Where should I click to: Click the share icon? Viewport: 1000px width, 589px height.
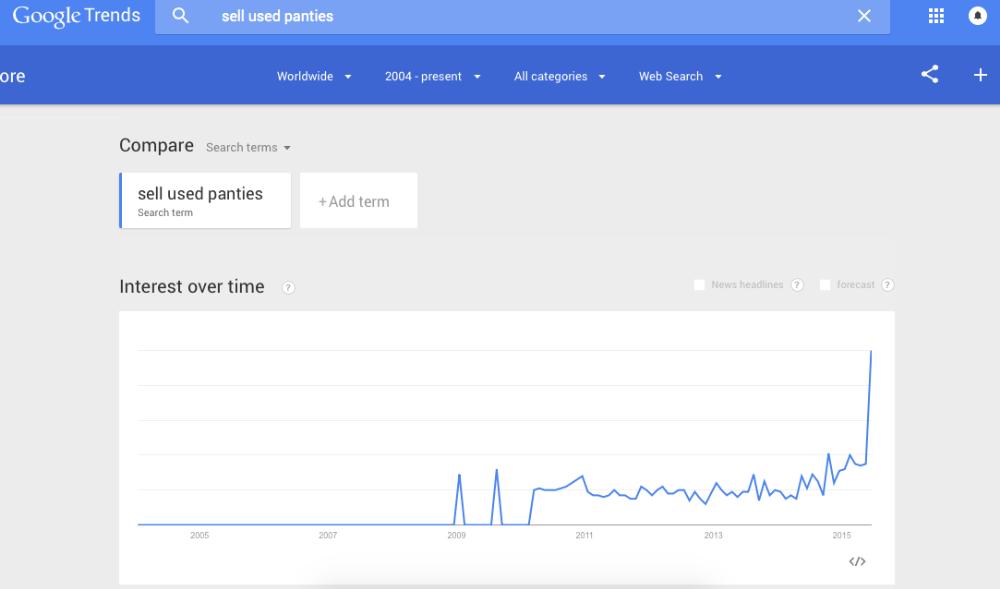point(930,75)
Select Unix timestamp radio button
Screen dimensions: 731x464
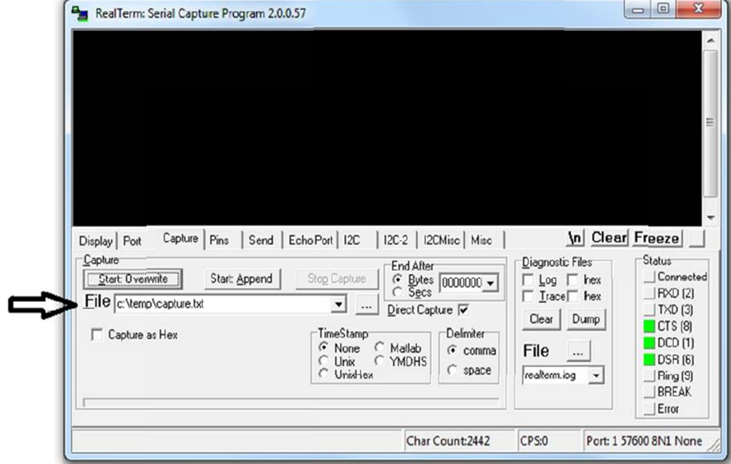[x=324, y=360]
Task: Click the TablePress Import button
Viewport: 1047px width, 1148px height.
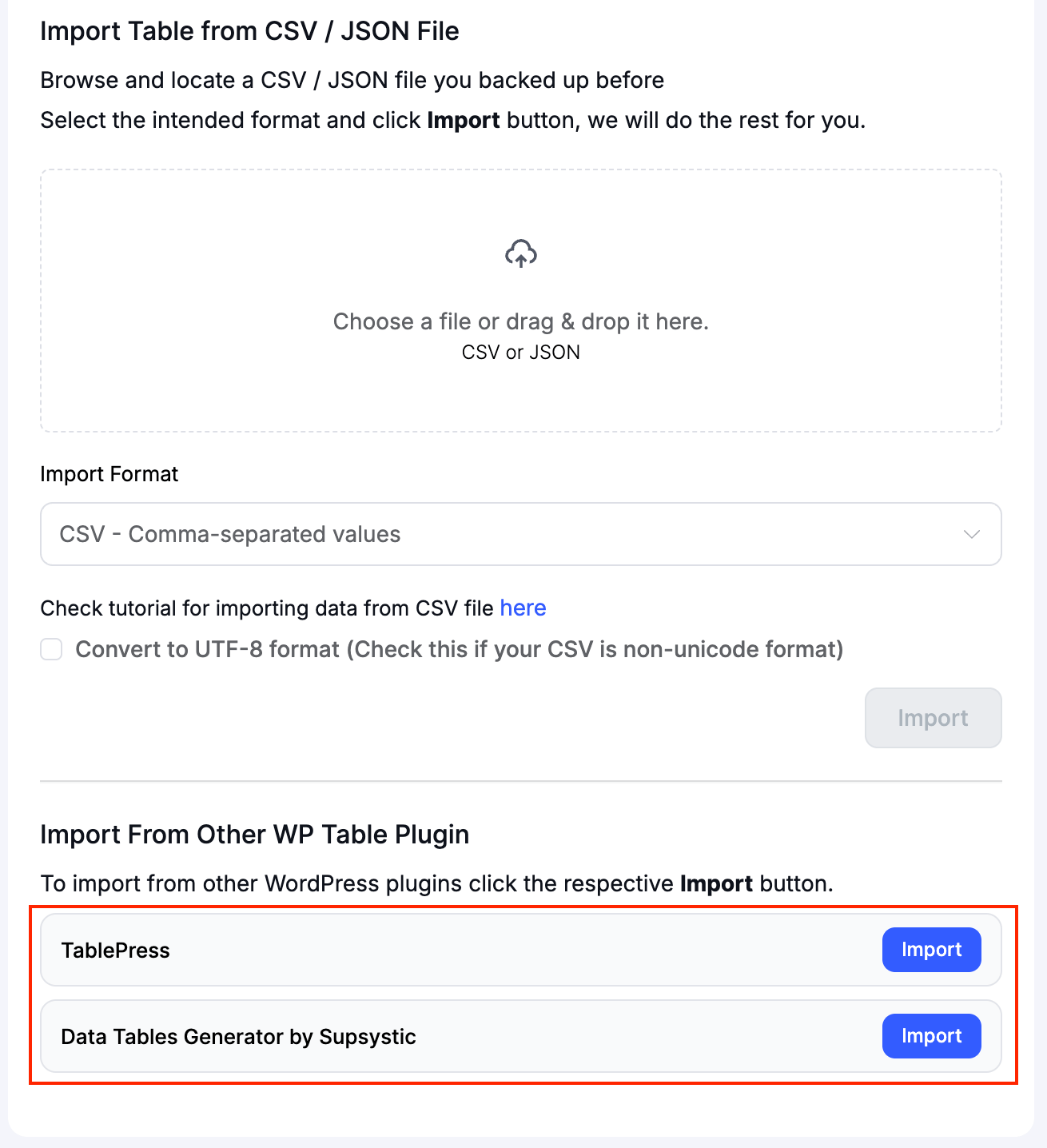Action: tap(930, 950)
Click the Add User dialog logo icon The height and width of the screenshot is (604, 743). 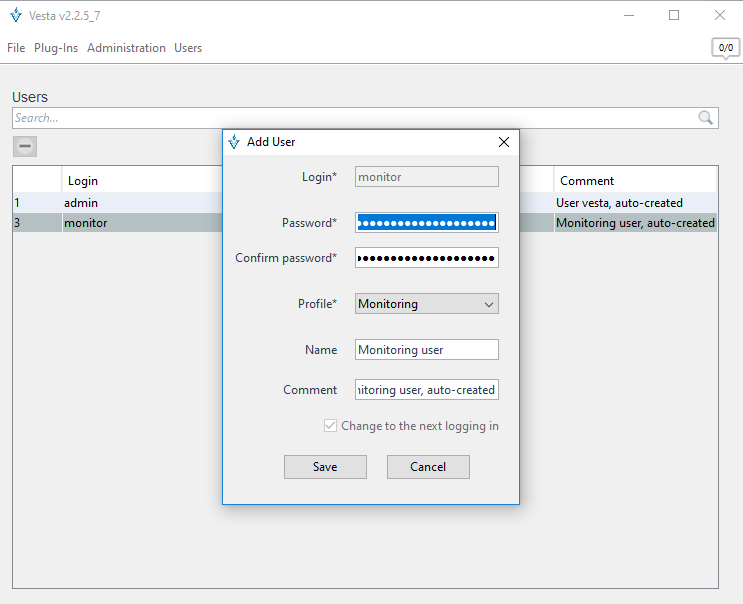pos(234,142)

┄┄┄┄┄┄

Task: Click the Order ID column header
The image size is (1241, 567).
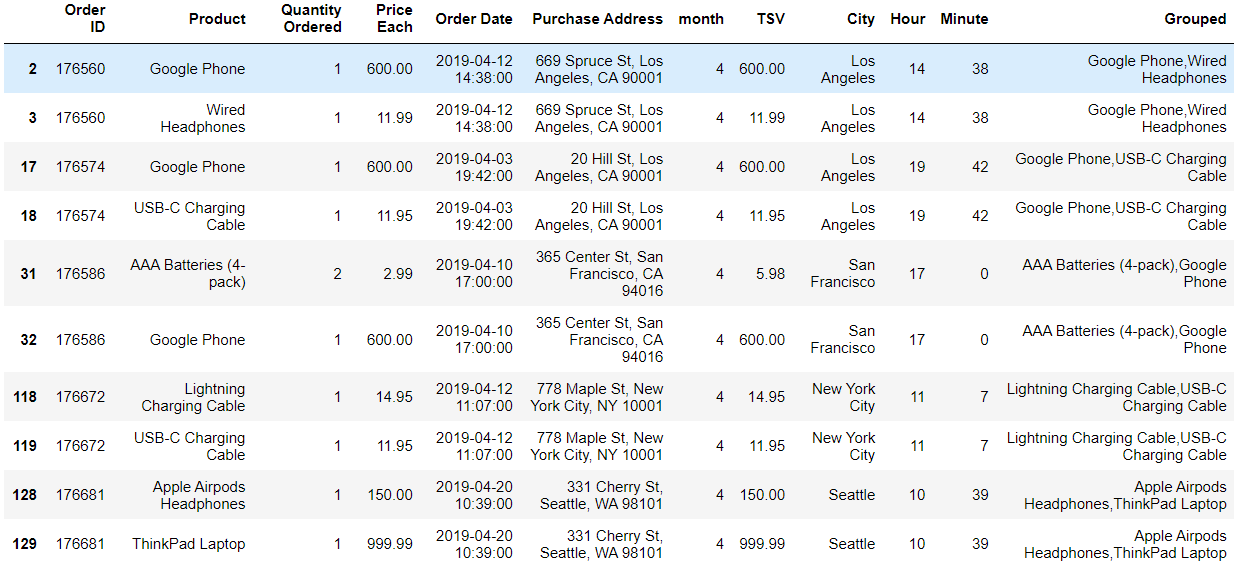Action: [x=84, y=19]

┄┄┄┄┄┄

> **Exercise description**: For the word "Task", count the lines of the data that contain it and state only that count.

> **Solution to this exercise**: 2